I’ll add my own observations: it helps me, at least, when thinking about complicated things to break them down a bit. My suggestion is to think in terms of four broad types:
1. Historical data
What’s happened in the past: how organisations and people have performed – what’s been said in meetings – what’s been spent – where the pollution has been – how children performed in tests…
2. Planning data
What’s projected to happen, or will shape what will happen: this and next year’s budget – legislation in progress – consultations – proposed housing developments – manifestos…
3. Infrastructural data
The building blocks of useful services. Boring stuff, doesn’t change that often, but when it does, it needs to be swiftly and accurately updated: postcodes – boundaries – base maps – contact directories – opening hours – organisation structures – “find my nearest…”
4. Operational data
The real-time stuff; what’s happening NOW: where’s my train/bus? – crime in progress – emergency information – school closures – traffic reports – happening in your area today…
These are not unrelated: what’s happened in the past will often guide what’s planned for the future. Today’s operational information becomes tomorrow’s history. And so on. There’s plenty of overlap. They’re intended as concepts, not hard definitions. The types can also be combined in every way conceivable: that’s part of the point of releasing the data in the first place.

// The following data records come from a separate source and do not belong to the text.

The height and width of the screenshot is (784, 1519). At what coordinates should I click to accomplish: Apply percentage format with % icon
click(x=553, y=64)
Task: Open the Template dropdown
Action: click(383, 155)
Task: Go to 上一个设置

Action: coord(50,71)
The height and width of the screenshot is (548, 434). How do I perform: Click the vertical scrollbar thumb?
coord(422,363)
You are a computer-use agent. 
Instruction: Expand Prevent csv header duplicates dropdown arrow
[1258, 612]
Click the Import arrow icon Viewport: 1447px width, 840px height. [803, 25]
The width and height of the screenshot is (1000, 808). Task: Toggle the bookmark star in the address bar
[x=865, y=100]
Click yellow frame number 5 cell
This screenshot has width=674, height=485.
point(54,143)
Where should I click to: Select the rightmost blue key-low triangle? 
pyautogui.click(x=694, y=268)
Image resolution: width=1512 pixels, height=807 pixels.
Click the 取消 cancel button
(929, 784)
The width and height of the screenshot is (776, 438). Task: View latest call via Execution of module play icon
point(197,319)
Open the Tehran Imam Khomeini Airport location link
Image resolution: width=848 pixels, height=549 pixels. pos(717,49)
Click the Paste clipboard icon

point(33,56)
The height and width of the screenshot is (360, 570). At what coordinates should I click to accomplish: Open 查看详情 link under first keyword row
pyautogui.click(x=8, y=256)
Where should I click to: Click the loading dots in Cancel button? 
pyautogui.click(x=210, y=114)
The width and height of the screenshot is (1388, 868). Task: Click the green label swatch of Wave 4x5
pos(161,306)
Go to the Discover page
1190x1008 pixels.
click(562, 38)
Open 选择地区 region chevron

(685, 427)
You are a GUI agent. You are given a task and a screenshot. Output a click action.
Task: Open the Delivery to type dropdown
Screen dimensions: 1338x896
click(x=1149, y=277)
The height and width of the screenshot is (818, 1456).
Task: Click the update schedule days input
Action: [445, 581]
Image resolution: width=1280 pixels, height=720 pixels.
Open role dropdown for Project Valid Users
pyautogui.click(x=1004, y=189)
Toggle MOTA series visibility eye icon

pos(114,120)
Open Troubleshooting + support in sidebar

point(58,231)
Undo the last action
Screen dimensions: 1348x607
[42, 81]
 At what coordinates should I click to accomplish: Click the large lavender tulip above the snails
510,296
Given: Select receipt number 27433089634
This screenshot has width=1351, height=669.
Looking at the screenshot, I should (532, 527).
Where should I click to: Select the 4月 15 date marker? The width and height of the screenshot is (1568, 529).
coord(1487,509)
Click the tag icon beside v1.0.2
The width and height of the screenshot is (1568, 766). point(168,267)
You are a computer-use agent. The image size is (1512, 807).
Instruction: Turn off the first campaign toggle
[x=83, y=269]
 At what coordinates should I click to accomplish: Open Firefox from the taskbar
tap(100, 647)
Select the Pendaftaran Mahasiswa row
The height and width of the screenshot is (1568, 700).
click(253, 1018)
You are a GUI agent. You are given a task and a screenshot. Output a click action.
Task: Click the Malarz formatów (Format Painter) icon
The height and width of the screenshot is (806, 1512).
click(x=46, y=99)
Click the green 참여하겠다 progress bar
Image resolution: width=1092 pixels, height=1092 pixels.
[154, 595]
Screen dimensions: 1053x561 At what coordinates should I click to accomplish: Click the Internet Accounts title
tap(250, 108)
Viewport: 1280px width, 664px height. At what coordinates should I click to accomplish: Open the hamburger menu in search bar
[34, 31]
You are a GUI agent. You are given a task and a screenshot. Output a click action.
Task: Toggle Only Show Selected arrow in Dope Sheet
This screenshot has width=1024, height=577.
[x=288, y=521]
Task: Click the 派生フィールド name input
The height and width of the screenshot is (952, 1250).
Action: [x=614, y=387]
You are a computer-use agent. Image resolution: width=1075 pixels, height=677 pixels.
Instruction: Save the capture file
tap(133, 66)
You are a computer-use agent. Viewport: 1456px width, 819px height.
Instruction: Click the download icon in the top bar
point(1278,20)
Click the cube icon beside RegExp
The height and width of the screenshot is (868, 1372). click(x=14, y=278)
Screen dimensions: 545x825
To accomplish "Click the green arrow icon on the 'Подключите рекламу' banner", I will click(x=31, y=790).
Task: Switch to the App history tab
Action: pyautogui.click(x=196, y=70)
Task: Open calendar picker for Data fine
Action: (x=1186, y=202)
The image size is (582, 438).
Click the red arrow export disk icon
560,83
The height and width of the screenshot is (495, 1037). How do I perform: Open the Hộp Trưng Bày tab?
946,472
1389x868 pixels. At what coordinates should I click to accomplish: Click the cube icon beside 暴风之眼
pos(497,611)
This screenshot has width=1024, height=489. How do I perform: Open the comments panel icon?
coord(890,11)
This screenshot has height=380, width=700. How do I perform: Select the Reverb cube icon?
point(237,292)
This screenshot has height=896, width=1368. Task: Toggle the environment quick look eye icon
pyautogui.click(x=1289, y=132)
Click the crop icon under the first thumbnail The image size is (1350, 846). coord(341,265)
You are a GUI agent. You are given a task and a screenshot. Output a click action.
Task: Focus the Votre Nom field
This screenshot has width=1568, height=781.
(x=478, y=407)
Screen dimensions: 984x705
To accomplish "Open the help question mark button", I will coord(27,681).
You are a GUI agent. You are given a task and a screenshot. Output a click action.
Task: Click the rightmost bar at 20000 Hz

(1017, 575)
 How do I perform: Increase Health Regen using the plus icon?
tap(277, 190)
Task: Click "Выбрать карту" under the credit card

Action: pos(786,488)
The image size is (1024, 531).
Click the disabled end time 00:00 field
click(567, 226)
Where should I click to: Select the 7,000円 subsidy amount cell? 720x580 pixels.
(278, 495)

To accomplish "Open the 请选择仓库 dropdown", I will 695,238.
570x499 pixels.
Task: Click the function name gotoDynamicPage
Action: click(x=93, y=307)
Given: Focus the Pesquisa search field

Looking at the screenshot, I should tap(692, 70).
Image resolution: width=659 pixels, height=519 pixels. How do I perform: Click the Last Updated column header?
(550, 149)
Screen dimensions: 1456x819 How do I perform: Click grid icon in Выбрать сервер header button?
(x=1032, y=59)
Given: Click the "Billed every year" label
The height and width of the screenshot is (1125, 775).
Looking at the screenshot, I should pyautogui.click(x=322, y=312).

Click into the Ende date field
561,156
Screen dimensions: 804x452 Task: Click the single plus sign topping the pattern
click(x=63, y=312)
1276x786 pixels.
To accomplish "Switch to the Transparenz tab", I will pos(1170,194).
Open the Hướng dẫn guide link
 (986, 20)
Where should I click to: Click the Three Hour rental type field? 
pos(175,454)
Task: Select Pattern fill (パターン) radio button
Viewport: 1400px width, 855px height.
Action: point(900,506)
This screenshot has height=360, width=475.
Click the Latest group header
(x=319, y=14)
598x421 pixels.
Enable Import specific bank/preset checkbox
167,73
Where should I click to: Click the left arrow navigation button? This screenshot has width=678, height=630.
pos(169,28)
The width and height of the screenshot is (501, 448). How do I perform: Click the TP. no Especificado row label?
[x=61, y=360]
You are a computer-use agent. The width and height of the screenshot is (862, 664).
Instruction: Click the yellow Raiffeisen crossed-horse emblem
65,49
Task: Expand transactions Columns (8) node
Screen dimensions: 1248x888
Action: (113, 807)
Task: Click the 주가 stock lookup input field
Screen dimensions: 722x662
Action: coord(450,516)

I’m deliberately drawing no great distinction here between ‘information’ and ‘data’: the latter is a structured, interpretable incarnation of the former. That’s another set of issues in itself. I’ve also skipped over questions of interpretation and spin – this is a blog post, not a chapter of my book ;) And I’ve omitted “personal data” as a type – this is woven through all areas and carries with it its own baggage. I’m thinking more about the basics of function and purpose. Which lead on to usefulness. Which, as I’ve said before, is the test that all this is taking us in the right direction.
“Useful to whom” does of course vary by type: 1 and 2 are great for those holding public service to account (press, public, whoever). 2 is for those who will make change happen. 3 will benefit of ordinary people in day-to-day life (and I’m careful here not to imply that these ordinary people ever have to see ‘data’ or an ‘e-service’ themselves: their local paper, toddler group, or community centre noticeboard are all valid intermediaries here). 4 will do things for the e-enabled – the mobile generation, the data natives, as well as for places that can serve an offline public (screens in train stations, visuals at bus-stops).
As a practical suggestion, I would love to see some of the current initiatives to build repositories and access to data recognising these distinctions exist. A little more signposting about the type of data that’s being released may help to highlight which types are being overlooked. For as we know, opening up the narrative helps to drive the change itself.
And how are we doing against these four types?
Pretty good on historical (it’s quite easy to dump old files online); weak on the future planning stuff (trickier, because if there’s no means of action accompanying the data, will publishing do anything other than frustrate?); getting there on infrastructural (though licensing, linking and standards offer the greatest challenges); struggling on operational (contractual, accuracy, standards).
That’s a one line summary. What do you think? Where should we putting more effort?